* Task objective *
Once you find the line with "Select the Sales Credit Validation tab", copy it and every line after it through the end of the entries below, exactly as written.

* The input *
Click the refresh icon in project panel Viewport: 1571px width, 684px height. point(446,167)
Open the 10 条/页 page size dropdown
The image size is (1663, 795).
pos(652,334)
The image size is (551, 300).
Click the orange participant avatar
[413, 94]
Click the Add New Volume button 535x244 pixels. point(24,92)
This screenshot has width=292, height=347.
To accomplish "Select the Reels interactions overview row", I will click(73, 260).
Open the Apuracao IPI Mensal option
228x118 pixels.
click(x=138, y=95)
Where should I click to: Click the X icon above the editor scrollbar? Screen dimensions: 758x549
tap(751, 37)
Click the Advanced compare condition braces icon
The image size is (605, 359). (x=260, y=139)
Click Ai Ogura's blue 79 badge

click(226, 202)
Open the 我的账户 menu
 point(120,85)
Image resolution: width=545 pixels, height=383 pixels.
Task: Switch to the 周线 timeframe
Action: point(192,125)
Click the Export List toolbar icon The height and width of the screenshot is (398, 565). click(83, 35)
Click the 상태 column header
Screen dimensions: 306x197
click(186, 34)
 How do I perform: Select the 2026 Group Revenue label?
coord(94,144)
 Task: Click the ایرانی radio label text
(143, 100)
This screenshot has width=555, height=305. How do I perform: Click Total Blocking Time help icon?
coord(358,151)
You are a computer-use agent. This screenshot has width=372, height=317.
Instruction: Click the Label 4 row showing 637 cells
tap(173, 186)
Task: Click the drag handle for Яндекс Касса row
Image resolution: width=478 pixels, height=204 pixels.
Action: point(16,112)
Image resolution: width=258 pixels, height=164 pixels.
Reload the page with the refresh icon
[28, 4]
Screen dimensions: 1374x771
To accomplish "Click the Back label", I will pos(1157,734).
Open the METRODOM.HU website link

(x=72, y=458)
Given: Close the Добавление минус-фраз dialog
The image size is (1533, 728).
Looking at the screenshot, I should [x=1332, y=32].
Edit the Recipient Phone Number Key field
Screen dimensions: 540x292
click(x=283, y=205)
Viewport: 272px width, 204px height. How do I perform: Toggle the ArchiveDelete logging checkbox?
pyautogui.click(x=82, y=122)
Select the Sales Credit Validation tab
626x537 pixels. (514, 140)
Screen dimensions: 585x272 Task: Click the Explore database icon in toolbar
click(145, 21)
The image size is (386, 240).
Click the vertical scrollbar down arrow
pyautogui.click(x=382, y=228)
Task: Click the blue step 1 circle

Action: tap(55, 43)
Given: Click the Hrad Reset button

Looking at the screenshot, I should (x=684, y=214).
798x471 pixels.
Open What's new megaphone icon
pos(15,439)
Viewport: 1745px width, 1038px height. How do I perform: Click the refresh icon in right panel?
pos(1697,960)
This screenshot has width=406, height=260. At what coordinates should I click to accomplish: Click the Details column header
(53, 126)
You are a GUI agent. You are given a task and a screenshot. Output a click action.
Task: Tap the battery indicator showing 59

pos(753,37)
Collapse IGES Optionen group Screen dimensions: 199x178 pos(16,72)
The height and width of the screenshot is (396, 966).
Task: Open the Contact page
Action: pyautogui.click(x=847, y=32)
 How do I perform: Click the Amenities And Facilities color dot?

* Task solution *
Select the Sales Credit Validation tab
626x537 pixels. (514, 140)
Screen dimensions: 585x272 Task: Click the Explore database icon in toolbar
click(145, 21)
The image size is (386, 240).
Click the vertical scrollbar down arrow
pyautogui.click(x=382, y=228)
Task: Click the blue step 1 circle

Action: tap(55, 43)
Given: Click the Hrad Reset button

Looking at the screenshot, I should (x=684, y=214).
798x471 pixels.
Open What's new megaphone icon
pos(15,439)
Viewport: 1745px width, 1038px height. How do I perform: Click the refresh icon in right panel?
pos(1697,960)
This screenshot has width=406, height=260. At what coordinates should I click to accomplish: Click the Details column header
(53, 126)
You are a GUI agent. You are given a task and a screenshot. Output a click action.
Task: Tap the battery indicator showing 59

pos(753,37)
Collapse IGES Optionen group Screen dimensions: 199x178 pos(16,72)
The height and width of the screenshot is (396, 966).
Task: Open the Contact page
Action: pyautogui.click(x=847, y=32)
 How do I perform: Click the Amenities And Facilities color dot?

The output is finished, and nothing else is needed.